• [What is needed]:
Rewrite all the records with "info icon" substituted by "help icon" and everything else kept the same. Leave the pictures out of your answer.

Word and element locating records:
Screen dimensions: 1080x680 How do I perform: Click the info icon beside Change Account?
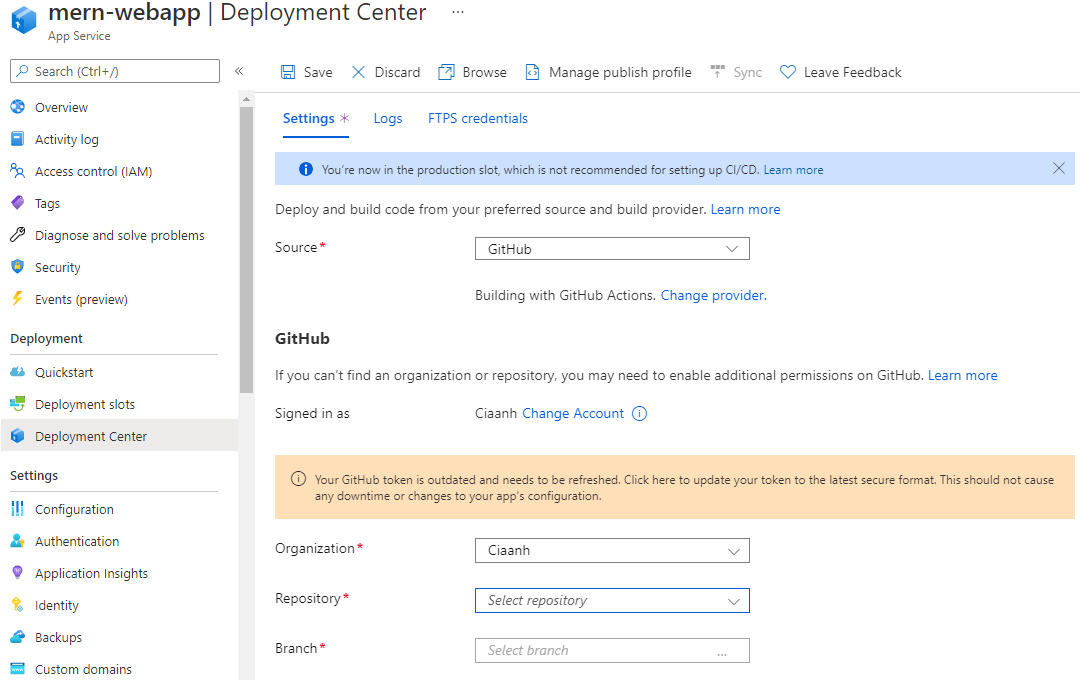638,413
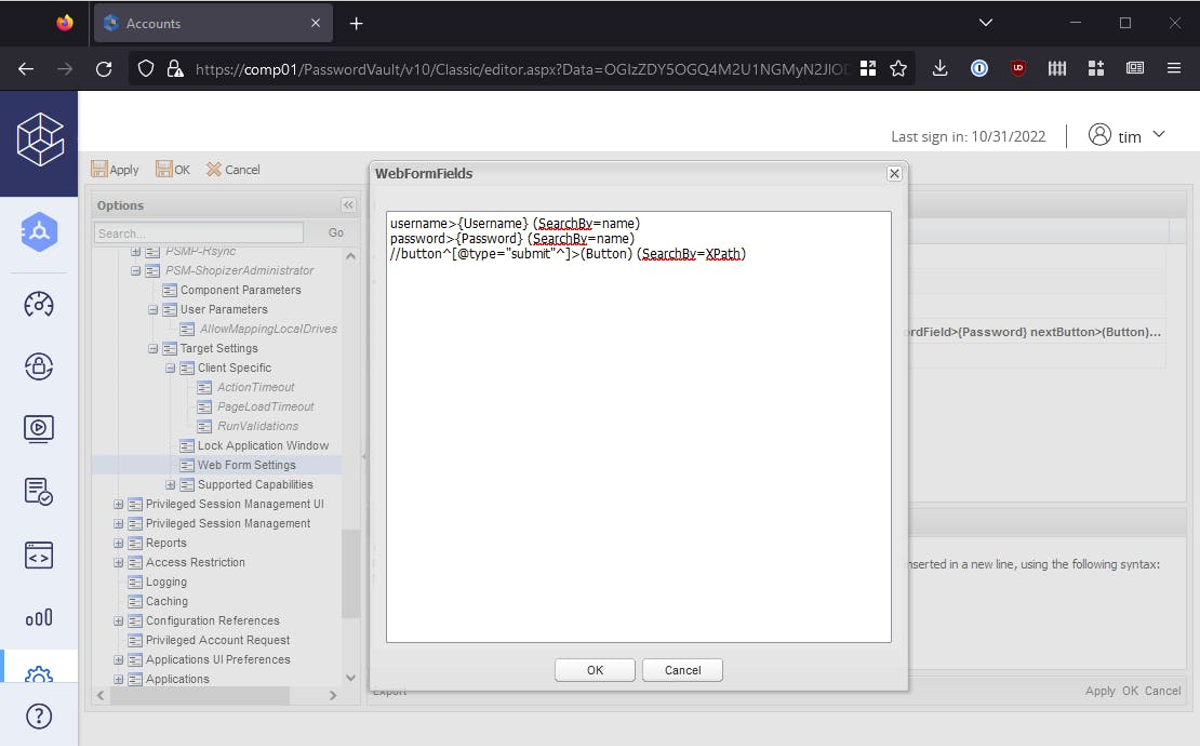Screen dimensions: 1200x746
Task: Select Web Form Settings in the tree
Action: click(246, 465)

• [Output for this exercise]:
Screen dimensions: 1080x680 How do I perform: Click the help icon beside Change Account?
638,413
Screen dimensions: 1200x746
Task: Select Web Form Settings in the tree
Action: click(246, 465)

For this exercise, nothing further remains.